The objects accompanying people in death tend to be those that accompanied them in life, according to archaeologists. Although some scholars have suggested a role for women in ancient hunting, others have dismissed this notion even when hunting tools were uncovered in female burials.
However, Hass said this burial site was a particularly robust case.
“It took a strong case to help us recognize that the archaeological pattern indicated actual female hunting behavior.”
“Among historic and contemporary hunter-gatherers, it is almost always the case that males are the hunters and females are the gatherers. Because of this – and likely because of sexist assumptions about division of labor in western society – archaeological findings of females with hunting tools just didn’t fit prevailing worldviews.”
To examine whether this woman found at this site was an outlier, the researchers examined 429 skeletons at 107 burials sites in North and South America from the late Pleistocene and early Holocene periods – around 8,000 to 14,000 years ago.
Of those, 27 individuals were buried with hunting tools – 11 were female and 15 were male. The sample was sufficient to “warrant the conclusion that female participation in early big-game hunting was likely nontrivial,” the study, which published in the journal Scientific Reports on Wednesday, said.
A community activity
The findings add to doubts about “man-the-hunter” hypothesis that informed much thinking about early humans since the mid-20th century. That theory posits that it was men who went out and hunted, bringing home meat to feed women and children, who were responsible for gathering berries, plants and nuts to supplement the diet.

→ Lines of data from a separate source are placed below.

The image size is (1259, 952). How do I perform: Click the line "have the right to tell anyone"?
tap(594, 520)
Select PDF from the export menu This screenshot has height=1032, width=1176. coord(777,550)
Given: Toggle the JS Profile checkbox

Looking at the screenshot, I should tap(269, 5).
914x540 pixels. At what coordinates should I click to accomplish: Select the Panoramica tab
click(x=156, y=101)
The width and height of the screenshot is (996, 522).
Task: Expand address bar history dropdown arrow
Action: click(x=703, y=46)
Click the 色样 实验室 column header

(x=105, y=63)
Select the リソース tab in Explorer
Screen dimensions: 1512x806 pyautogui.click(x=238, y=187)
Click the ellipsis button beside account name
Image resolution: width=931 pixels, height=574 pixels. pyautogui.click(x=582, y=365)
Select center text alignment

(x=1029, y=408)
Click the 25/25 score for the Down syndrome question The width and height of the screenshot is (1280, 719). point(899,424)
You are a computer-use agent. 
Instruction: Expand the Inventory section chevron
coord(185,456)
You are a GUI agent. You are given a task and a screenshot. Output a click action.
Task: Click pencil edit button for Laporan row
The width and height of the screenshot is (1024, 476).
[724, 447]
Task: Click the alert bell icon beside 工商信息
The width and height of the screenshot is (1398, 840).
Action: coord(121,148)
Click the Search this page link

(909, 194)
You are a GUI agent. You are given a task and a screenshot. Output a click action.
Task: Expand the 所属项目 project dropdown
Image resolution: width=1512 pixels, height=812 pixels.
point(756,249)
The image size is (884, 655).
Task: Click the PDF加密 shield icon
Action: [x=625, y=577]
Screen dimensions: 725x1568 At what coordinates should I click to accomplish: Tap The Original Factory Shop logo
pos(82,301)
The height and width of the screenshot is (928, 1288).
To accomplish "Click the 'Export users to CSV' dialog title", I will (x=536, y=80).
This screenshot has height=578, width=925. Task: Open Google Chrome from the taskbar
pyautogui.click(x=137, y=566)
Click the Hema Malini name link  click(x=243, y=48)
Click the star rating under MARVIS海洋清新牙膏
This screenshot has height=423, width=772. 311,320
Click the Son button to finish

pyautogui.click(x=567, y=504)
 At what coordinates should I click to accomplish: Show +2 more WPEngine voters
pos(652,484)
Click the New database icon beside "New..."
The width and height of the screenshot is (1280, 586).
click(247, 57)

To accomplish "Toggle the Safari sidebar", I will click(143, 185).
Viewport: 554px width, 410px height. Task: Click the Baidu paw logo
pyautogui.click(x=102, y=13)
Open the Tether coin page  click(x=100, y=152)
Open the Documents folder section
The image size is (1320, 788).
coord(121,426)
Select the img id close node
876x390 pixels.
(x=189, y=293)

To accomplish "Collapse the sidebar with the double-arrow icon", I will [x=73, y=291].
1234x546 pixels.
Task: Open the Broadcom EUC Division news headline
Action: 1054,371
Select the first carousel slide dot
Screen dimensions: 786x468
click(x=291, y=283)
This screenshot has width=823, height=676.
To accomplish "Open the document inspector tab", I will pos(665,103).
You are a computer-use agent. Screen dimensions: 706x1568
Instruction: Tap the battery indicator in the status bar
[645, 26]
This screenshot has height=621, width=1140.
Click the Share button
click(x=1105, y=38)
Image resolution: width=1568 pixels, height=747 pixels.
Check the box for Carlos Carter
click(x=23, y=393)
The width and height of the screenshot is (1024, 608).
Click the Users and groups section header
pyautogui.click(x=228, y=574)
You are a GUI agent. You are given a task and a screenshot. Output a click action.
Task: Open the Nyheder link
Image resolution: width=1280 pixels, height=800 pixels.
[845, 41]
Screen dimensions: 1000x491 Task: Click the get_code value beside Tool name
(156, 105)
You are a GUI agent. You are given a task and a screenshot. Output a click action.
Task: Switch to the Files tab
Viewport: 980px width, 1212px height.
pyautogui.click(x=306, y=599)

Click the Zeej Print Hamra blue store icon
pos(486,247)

But recent research suggests hunting was very much a community-based activity, needing the participation of all able-bodied individuals to drive large animals, the paper said. The weapon of choice at that time – a spear known as an atlatl – had low accuracy, encouraging broad participation, and using it was a skill learned from childhood.
Women may also have been freed from child care demands by “alloparenting” – rearing children was a job shared by many.
While later burial sites suggest a clearer division of labor among early humans, with hunting more of male activity, the study said that more analysis of burial sites in other places would be valuable to understand how division of labor evolved among hunter-gatherer societies.
“Our findings have made me rethink the most basic organizational structure of ancient hunter-gatherer groups, and human groups more generally,” Haas said.